Google Cloud Professional Architect/DevOps/OCP certification (required or within 3 months).
Professional Data Engineer certification.
Security Engineer certification.

Responsibilities

Implement CI/CD pipelines for data and analytics workloads.
Deploy data workloads and services using OpenShift Container Platform (OCP).
Manage secrets securely using GCP Secret Manager.
Own observability, SLOs, dashboards, alerts, and runbooks.
Implement logging, monitoring, and alerting for data pipelines and platform reliability.
Design and implement data lake architectures (e.g., Bronze/Silver/Gold or layered models).
Design and implement batch and streaming ingestion pipelines using GCP-native services.
Design robust error handling, replay, and backfill mechanisms for data pipelines.
Develop scalable batch and streaming pipelines using Dataflow (Apache Beam) and/or Spark (Dataproc).
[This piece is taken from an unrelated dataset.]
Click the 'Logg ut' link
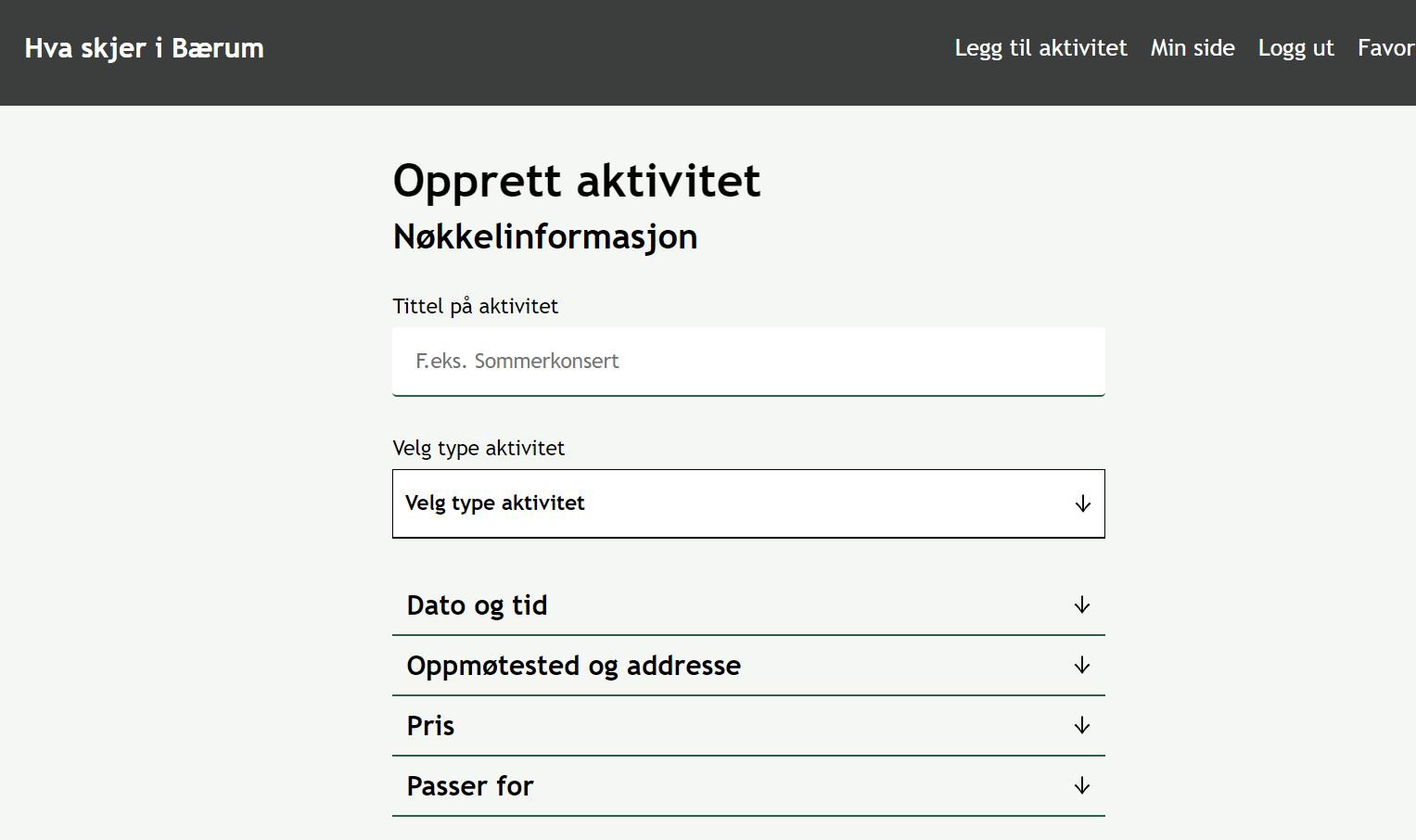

Optimize BigQuery performance and implement data serving patterns.
Build semantic layers and governed metrics for consistent analytics.
Implement data catalogs, metadata management, and ownership models.
Define and enforce data contracts, schemas, and SLAs.
Implement fine-grained access controls for BigQuery and GCS.
Participate in Sprint planning and provide technical guidance to the team.